Seorang teman mendekapku. “Ikhlaskan, Cha… supaya arwahnya tenang.”
“Sulit…,” jeritku tak terkendali.
Pengalaman kehilanganmu menghantuiku. Akalku kerap tersesat, bahkan selama berbulan-bulan semangatku terkulai dan konsentrasiku gampang sekali buyar.
Kini, tujuh tahun setelah Sewol tenggelam, masih ada kerak-kerak kepedihan di hatiku saban kali kumengenangmu. Kuseka duka itu sebisa mungkin demi meraih esok yang terasa buram.

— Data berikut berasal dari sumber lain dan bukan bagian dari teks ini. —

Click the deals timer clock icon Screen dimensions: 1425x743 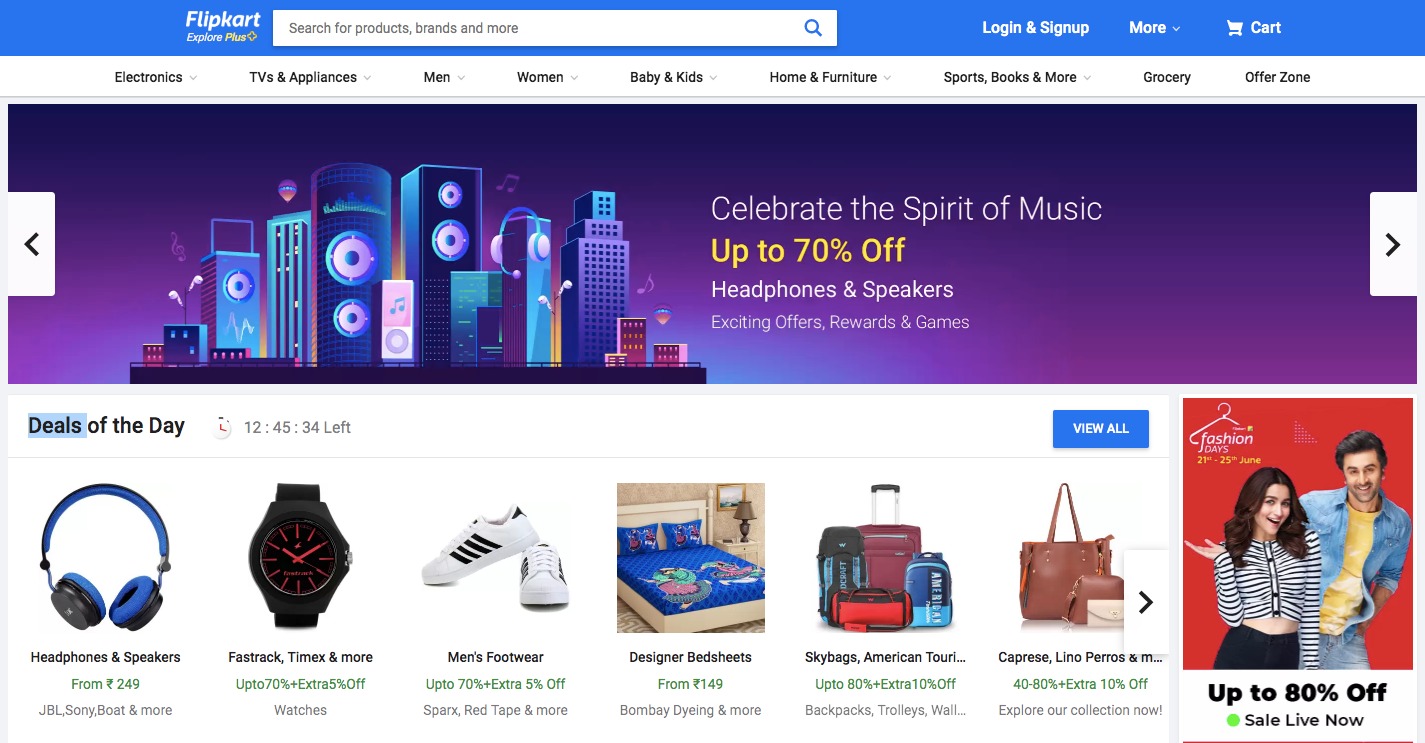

Aku merasa surprise ketika mama dan papamu mengajakku memperingati tujuh tahun kepergianmu. Kami menumpang kapal feri Myeong Minho jurusan Incheon-Pulau Jeju. Begitu kapal melepas jangkar, sendi lututku gemetar. Masih kupergoki tapak-tapak trauma. Sebisa mungkin aku menata hati sementara bayanganmu hilir-mudik lagi di benakku.
“Ye-Jun pasti senang melihatmu menziarahinya,” ungkap mamamu.
Tepat di Selat Maenggol, mama dan papamu menabur bunga untukmu, kemudian aku melakukan hal serupa. Pada saat itu, kudapati wajah mereka berubah sendu bak langit tersapu awan kelabu.
“Semoga kelak, kita dipertemukan kembali dalam keabadian,” harapku sembari menatap satu per satu kuntum mawar yang berjatuhan di permukaan laut yang seakan bersisik akibat embusan angin.
Waktu terus mengepakkan sayapnya, tak peduli pada rasa kehilangan yang menderaku. Tujuh tahun telah terlintasi, nyatanya sosokmu tak tergantikan dalam hidupku. Kendati hanya singgah di hatiku, kau telah menyuntingkan untaian makna cinta selamanya…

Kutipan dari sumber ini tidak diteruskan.